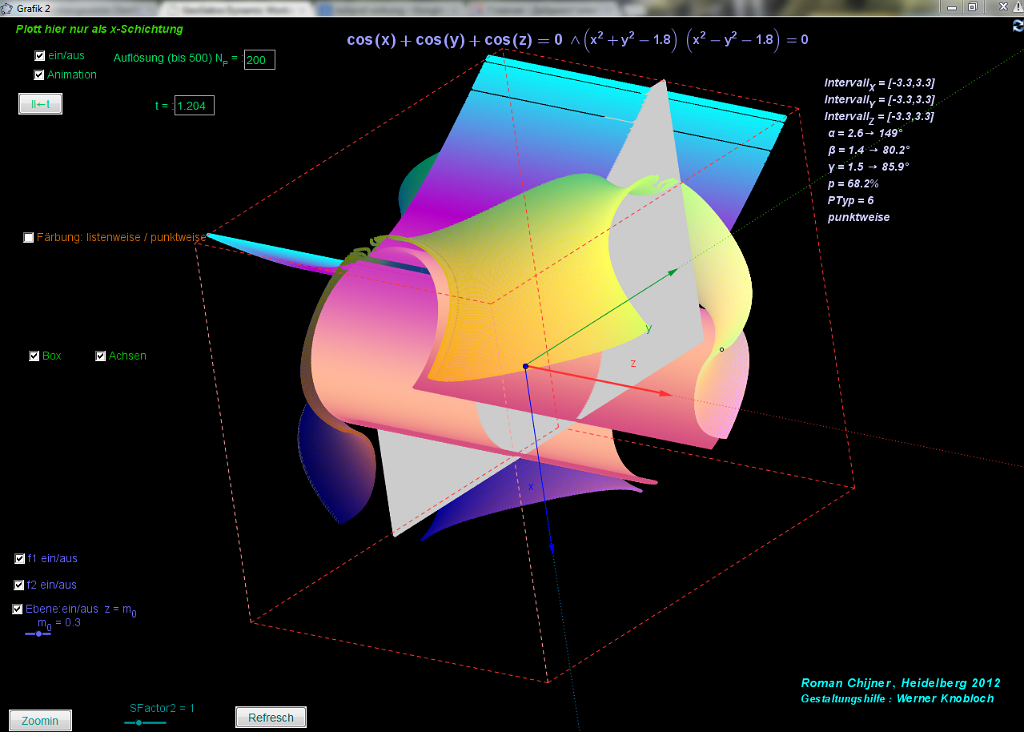Turn off the 'Ebene: ein/aus' plane checkbox

pos(18,609)
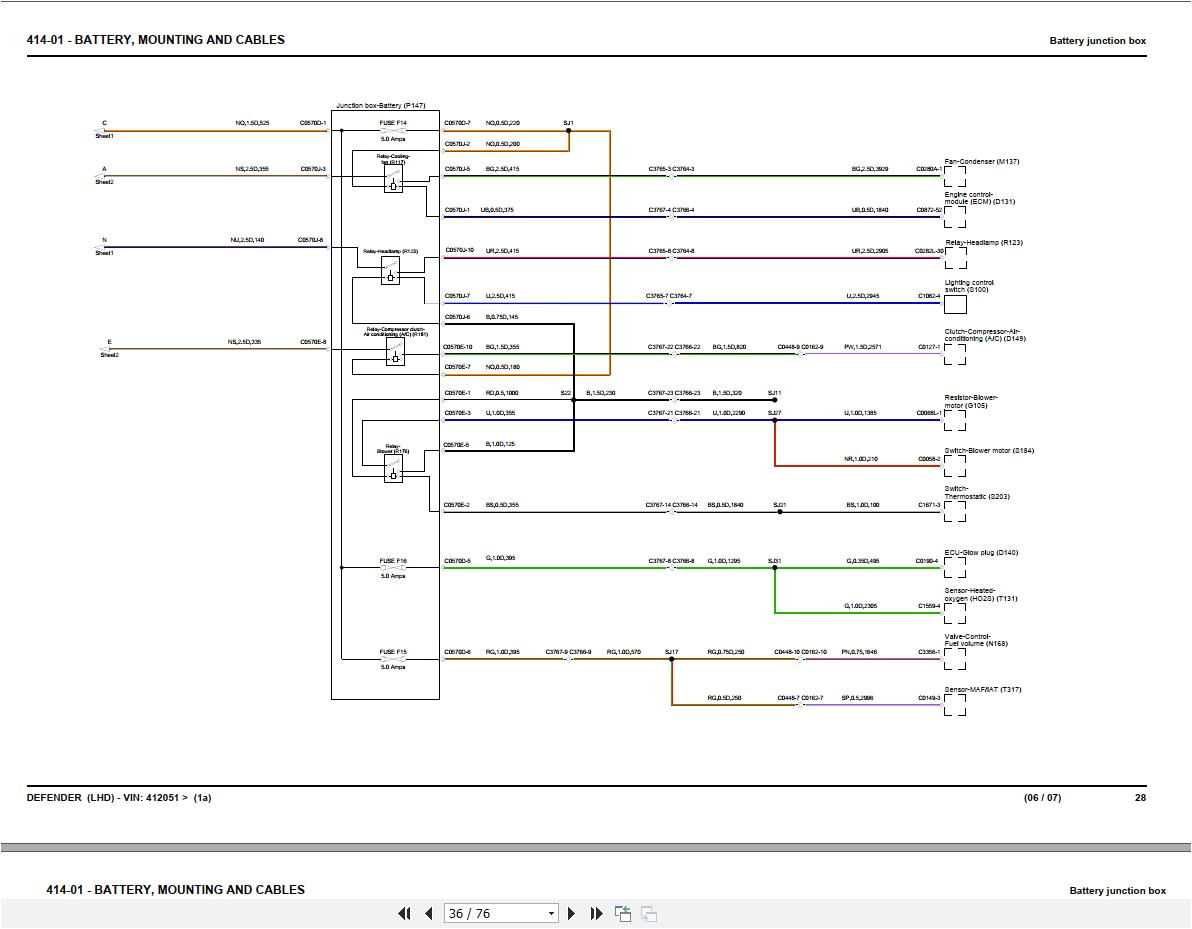Viewport: 1192px width, 929px height.
Task: Click Engine control module (ECM) label
Action: (x=979, y=198)
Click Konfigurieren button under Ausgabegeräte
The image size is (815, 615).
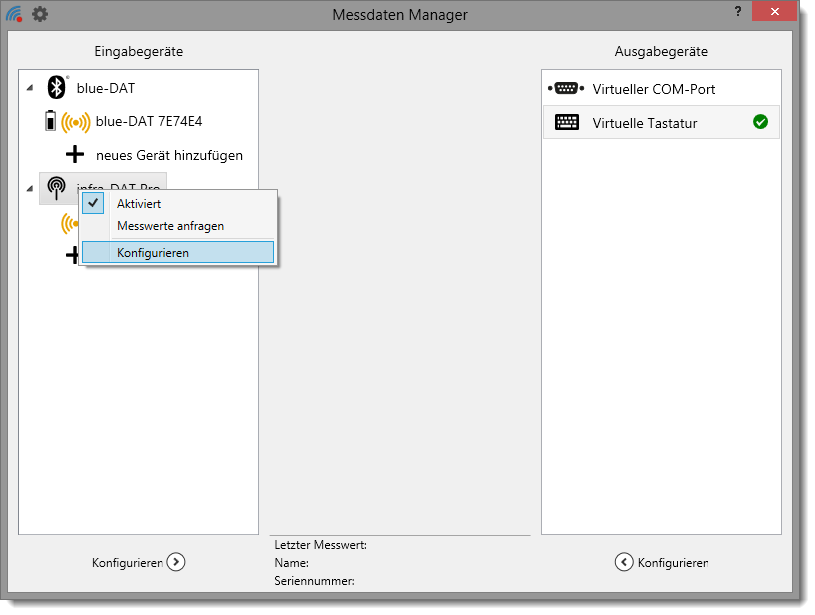[x=661, y=562]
___
-- Assignment --
Only the lines from the line with "Click Konfigurieren button" to the end of the records should be repeated, exactly and without pictures.

-- Written response --
Click Konfigurieren button under Ausgabegeräte
The image size is (815, 615).
[x=661, y=562]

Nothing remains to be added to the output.